I also agree that even if an AGI’s final goals are fixed, the AGI’s behavior will also depend on its knowledge and resources, and therefore we can’t exactly predict its behavior. But if a system has lots of knowledge and resources, and we know its final goals, then we can predict with some confidence that whatever it does next, it will be something aimed at achieving those final goals. And the more knowledge and resources it has, the more confident we can be that its actions will successfully aim at achieving its final goals. So if a superintelligent machine’s only final goal is to play through Super Mario Bros within 30 minutes, we can be pretty confident it will do so. The problem is that we don’t know how to tell a superintelligent machine to do things we want, so we’re going to get many unintended consequences for humanity (as argued in “The Singularity and Machine Ethics”).

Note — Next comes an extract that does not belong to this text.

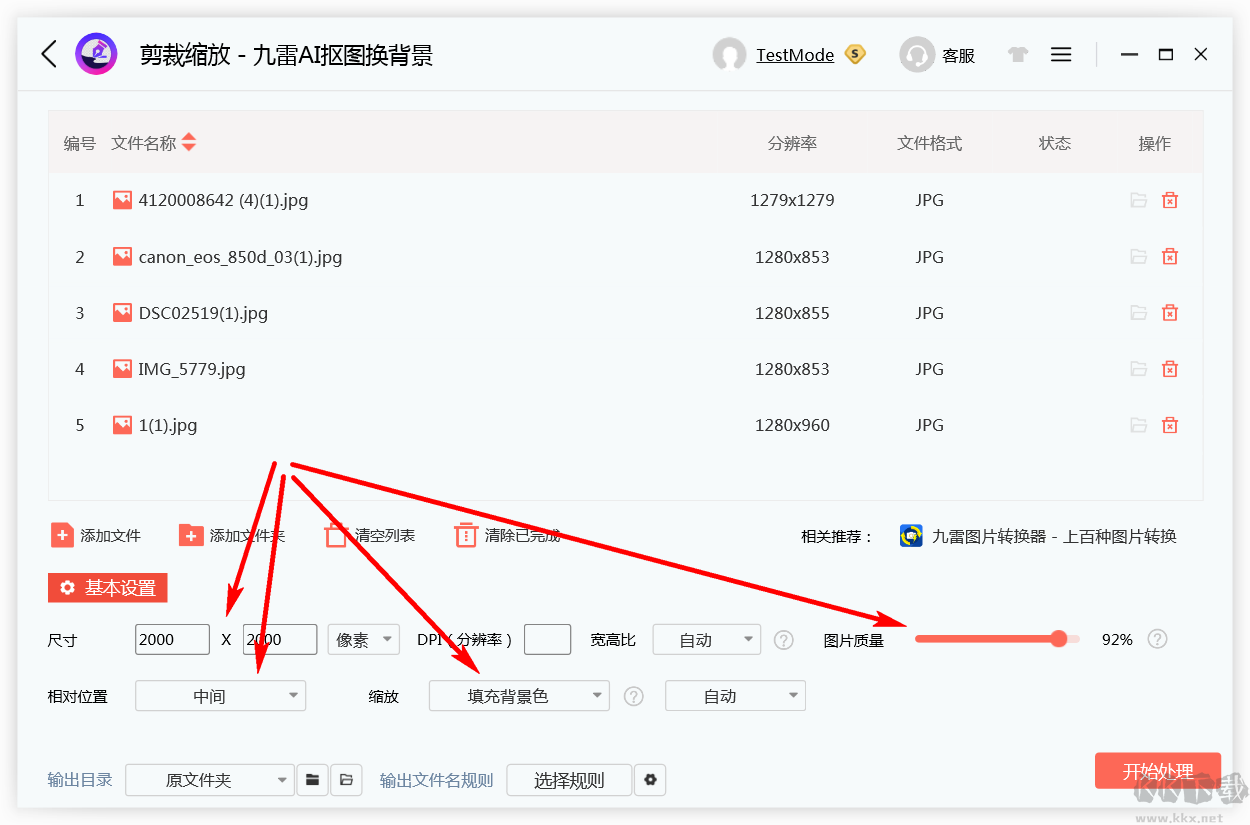Delete DSC02519(1).jpg using its trash icon
Viewport: 1250px width, 825px height.
tap(1170, 312)
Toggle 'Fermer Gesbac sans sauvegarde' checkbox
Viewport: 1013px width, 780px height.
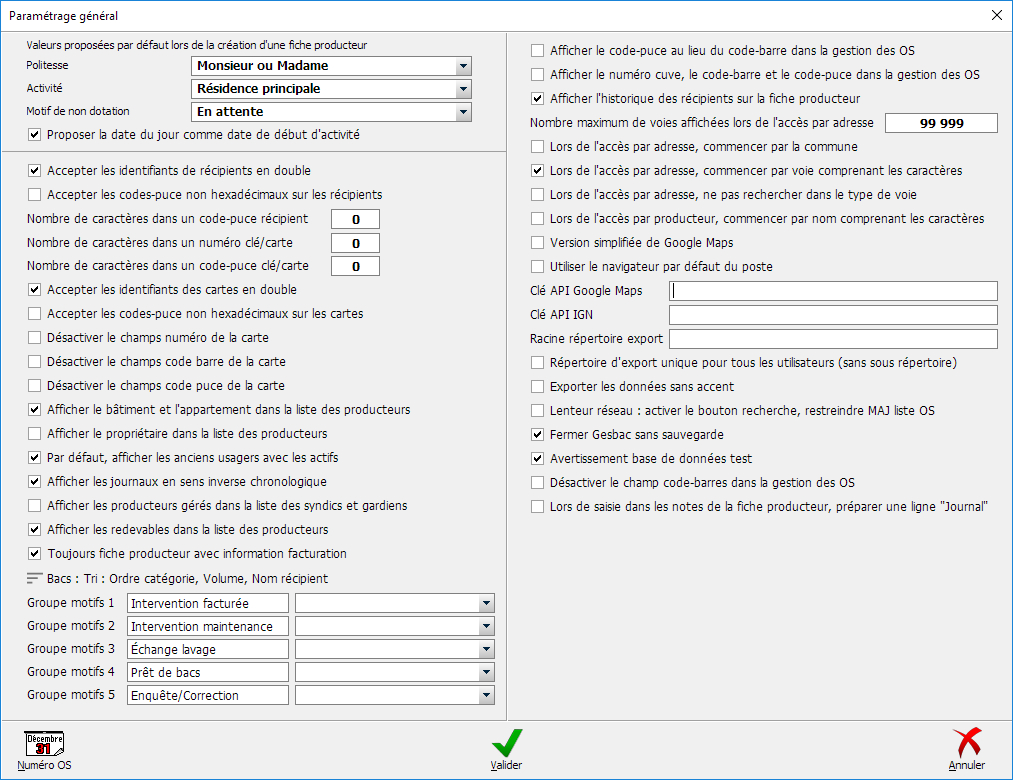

You also said that you can’t see what safety work there is to be done without having intelligent systems (e.g. “baby AGIs”) to work with. I provided a list of open problems in AI safety here, and most of them don’t require that we know how to build an AGI first. For example, one reason we can’t tell an AGI to do what humans want is that we don’t know what humans want, and there is work to be done in philosophy and in preference acquisition in AI in order to get clearer about what humans want.
[Apr. 20, 2012]
I think we have made our different beliefs clear, so this dialogue has achieved its goal. It won’t be an efficient usage of our time to attempt to convince each other at this moment, and each side can analyze these beliefs in proper forms of publication at a future time.
Now we can let the readers consider these arguments and conclusions.